Fig. 19. Gromia (oviformis). Die Hauptmasse des eiförmigen einzelligen Körpers ist von einer biegsamen Schale eingeschlossen. Durch die Oeffnung derselben tritt (unten) fliessendes Protoplasma heraus, welches die ganze Schale umhüllt und von dem nach allen Richtungen bewegliche Fäden ausstrahlen.
Die Vielkammerigen (Polythalamia) bilden die Hauptmasse der Acyttarien. Die einzelnen Kammern, welche ihre Schale zusammensetzen, sind durch unvollständige Scheidewände getrennt, oft sehr zahlreich. Meistens sind dieselben mehr oder weniger in Spiralen geordnet. So entstehen Gehäuse, welche die grösste Aehnlichkeit mit denjenigen gewisser Mollusken, namentlich Cephalopoden, besitzen ([Fig. 20]). Daher wurden diese Rhizopoden von ihren ersten Entdeckern wirklich für echte, mikroskopische Cephalopoden gehalten und auch später noch ihre Organisation als solche beschrieben.
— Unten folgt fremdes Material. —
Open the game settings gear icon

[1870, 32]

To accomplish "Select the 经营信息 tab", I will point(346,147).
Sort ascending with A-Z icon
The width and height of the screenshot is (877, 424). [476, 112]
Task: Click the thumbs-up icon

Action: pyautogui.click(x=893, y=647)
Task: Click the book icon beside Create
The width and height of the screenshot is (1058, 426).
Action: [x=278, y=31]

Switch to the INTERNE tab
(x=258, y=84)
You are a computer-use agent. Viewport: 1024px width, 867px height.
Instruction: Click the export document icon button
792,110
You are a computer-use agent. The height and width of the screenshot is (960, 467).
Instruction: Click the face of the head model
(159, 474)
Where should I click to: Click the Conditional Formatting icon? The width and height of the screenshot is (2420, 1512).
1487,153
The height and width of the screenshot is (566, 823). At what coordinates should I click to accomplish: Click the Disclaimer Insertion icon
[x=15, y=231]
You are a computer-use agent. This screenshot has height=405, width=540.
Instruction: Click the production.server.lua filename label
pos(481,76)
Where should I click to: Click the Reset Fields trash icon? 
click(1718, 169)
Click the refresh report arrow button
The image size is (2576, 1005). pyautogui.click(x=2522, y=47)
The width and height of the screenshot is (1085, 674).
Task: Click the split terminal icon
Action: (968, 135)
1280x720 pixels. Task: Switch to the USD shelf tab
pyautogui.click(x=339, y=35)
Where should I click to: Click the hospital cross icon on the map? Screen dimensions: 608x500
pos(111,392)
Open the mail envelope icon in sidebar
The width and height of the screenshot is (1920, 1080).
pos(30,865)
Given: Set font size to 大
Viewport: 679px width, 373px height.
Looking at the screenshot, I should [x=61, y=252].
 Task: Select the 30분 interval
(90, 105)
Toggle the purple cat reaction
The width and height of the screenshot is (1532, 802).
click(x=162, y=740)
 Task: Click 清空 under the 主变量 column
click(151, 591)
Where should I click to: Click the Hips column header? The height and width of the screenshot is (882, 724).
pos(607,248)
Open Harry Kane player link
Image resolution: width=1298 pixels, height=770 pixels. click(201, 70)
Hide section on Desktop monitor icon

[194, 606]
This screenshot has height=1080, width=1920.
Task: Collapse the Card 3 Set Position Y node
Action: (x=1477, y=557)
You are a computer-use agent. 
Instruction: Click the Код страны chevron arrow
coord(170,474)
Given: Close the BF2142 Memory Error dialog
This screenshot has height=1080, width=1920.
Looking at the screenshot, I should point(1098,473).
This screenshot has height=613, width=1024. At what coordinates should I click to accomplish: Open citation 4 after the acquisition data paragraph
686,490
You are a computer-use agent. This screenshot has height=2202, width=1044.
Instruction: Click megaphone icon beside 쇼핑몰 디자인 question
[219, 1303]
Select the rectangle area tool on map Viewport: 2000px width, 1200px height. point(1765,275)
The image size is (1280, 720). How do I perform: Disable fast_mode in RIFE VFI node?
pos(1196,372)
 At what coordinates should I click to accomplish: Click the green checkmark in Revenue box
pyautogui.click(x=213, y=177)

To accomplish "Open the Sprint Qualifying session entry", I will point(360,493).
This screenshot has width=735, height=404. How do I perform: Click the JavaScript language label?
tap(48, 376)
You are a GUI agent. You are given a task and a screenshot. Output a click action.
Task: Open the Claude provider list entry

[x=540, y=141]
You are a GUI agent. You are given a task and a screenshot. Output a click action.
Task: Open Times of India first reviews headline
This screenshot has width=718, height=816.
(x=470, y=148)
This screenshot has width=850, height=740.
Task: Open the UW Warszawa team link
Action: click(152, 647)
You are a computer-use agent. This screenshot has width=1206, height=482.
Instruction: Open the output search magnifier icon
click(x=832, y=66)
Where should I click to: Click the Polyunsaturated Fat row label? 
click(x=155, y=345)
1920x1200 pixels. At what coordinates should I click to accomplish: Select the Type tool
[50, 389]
Erst vor 40 Jahren lernte man, zuerst durch Dujardin, ihre wahre Natur kennen, und überzeugte sich, dass ganz ähnlich geformte Schalen das eine Mal von einem höchst vollkommen organisirten Weichthiere (Nautilus), das andere Mal von einem höchst einfach gebauten Wurzelfüssler (Polystomella) gebildet werden.
Fig. 20. Polystomella (venusta), ein Polythalam, dessen Kammern in einer Spirale aufgerollt sind, ganz ähnlich wie bei Nautilus. Aus den feinen Löchern der Schale treten überall bewegliche fadenförmige Scheinfüsschen hervor.